An agreement was signed between KD and Electra, regulating their relations. The agreement also included an arbitration clause according to which any dispute between the parties would be given to the arbitrator, who would be appointed with the agreement of the parties, and if there is no agreement between the parties on the identity of the arbitrator, the arbitrator shall be appointed by the International Chamber of Commerce (ICC).
Later on, disputes arose between the parties, and Electra approached KD with the request to appoint an arbitrator to deal with the disputes between the parties. Electra offered KD a number of arbitrators, but in the absence of agreement, Electra asked the ICC to appoint an arbitrator.
Electra's claims towards KD were, that KD was significantly late in fulfilling its obligations, was not prepared for the execution of its tasks at the construction site, which caused significant delays in the execution of the works, and more. KD told Electra that it has cash flow difficulties and difficulties in funding the works.
The parties' attempts to continue the works were unsuccessful, and as a result, Electra announced the termination of the agreement between the parties due to a fundamental breach by KD. In addition, Electra acted in accordance with the agreement between the parties and requested to appoint an arbitrator to discuss the disputes between the parties.
On 12/1/16, KD responded to Electra that it would like the ICC to appoint an arbitrator in accordance with the provisions of the agreement.

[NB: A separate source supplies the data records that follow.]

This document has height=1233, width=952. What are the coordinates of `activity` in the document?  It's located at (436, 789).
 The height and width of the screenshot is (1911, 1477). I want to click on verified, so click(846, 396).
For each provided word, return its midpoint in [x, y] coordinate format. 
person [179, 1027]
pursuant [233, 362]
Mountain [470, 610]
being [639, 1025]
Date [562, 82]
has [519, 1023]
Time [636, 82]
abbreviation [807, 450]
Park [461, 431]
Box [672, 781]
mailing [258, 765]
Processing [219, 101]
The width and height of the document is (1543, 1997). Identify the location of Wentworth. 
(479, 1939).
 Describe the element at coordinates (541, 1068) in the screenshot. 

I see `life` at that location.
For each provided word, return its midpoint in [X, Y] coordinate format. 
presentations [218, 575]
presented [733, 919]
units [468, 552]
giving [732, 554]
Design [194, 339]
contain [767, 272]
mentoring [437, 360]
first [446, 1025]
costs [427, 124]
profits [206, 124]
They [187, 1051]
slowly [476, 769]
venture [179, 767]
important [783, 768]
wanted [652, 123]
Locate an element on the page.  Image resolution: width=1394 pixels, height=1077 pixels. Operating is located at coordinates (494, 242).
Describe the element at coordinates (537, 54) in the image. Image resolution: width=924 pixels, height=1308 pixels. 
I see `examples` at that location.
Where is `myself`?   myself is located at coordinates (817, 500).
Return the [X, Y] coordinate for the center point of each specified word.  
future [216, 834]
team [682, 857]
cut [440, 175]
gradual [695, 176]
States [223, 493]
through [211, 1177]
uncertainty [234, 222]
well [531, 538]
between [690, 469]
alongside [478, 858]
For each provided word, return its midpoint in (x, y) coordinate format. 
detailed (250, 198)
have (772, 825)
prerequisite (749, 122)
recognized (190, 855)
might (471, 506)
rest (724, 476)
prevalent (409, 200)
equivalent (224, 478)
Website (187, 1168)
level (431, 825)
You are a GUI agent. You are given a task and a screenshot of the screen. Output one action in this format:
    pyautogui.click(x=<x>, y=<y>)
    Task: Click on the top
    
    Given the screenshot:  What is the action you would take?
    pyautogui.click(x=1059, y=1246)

On 13/1/16, KD notified Electra that insolvency proceedings were taken against it in Korea, and that under the Korean bankruptcy law, all legal proceedings against KD were suspended. On 25/1/16, an order was issued by the Korean court, which ordered the rehabilitation of KD - according to the plan presented.
As stated, Electra contacted the ICC and requested to appoint an arbitrator to discuss the disputes between the parties, and even paid a fee of USD82,000 for this purpose.
KD initiated legal proceedings against Electra in the Tel Aviv District Court, in which it sought to delay the arbitration proceedings, since according to KD, it is not possible to hold any legal proceedings against it, including arbitration before the ICC, except for liquidation by the Korean Court. In the framework of these proceedings, KD requested a temporary injunction, which will order the cancellation of the arbitration proceedings between the parties.
On the date KD began the legal proceedings against Electra, in order to delay the arbitration proceedings, the arbitration proceedings had already begun, the arbitrator was appointed, and the fees were paid. The arbitrator refused to delay the arbitration proceedings due to the insolvency proceedings in Korea, and therefore KD addressed the court in this proceeding.
Among others, KD argued that the arbitration agreement has no validity when a party to the agreement is in insolvency proceedings, since the significance of the insolvency proceedings is equality between the various creditors, and that if the arbitration proceedings are not cancelled, it will be a "bypass route" to the insolvency proceedings and the granting of priority to Electra over the other creditors.
Electra argued that KD adopts the provisions of the agreement between the parties that determine that the Israeli law is applicable to the parties, due to the fact that it appealed to the Israeli court in the proceeding before us, but on the other hand, KD refuses to act according to the agreement by opposing the holding of the arbitration proceeding.
The court determined that KD's claim was in fact intended to nullify the arbitration proceedings between the parties and, more importantly, to cancel the ICC’s decisions, which were allegedly lawfully given.
The court ruled that delaying arbitration proceedings is unusual. In order to delay the arbitration proceedings on the basis of foreign judicial decisions, it is necessary to recognize these decisions according to the law, and these decisions cannot be recognized casually as part of this proceeding.
In addition, the court ruled that it was not convinced that the existence of the arbitration will affect the insolvency proceedings and that as much as Electra will win the arbitration proceedings and the insolvency proceedings will take place, Electra will still be forced to realize the arbitration judgement in Korea.
In addition, the court determined that according to Section 18 of the Arbitration Law (Israeli), applications filed with the court do not delay the arbitration process.
Therefore, the court rejected KD's request and even obliged it to pay Electra’s legal expenses in the amount of 20,000 ILS.
• Case 662-10-16 Kyung Dong Civil Engineering & Construction Co. vs. Electra-Solel Boneh - Agira Sheuva Gilboa, the decision was given on 9/1/17 at the Tel Aviv District Court.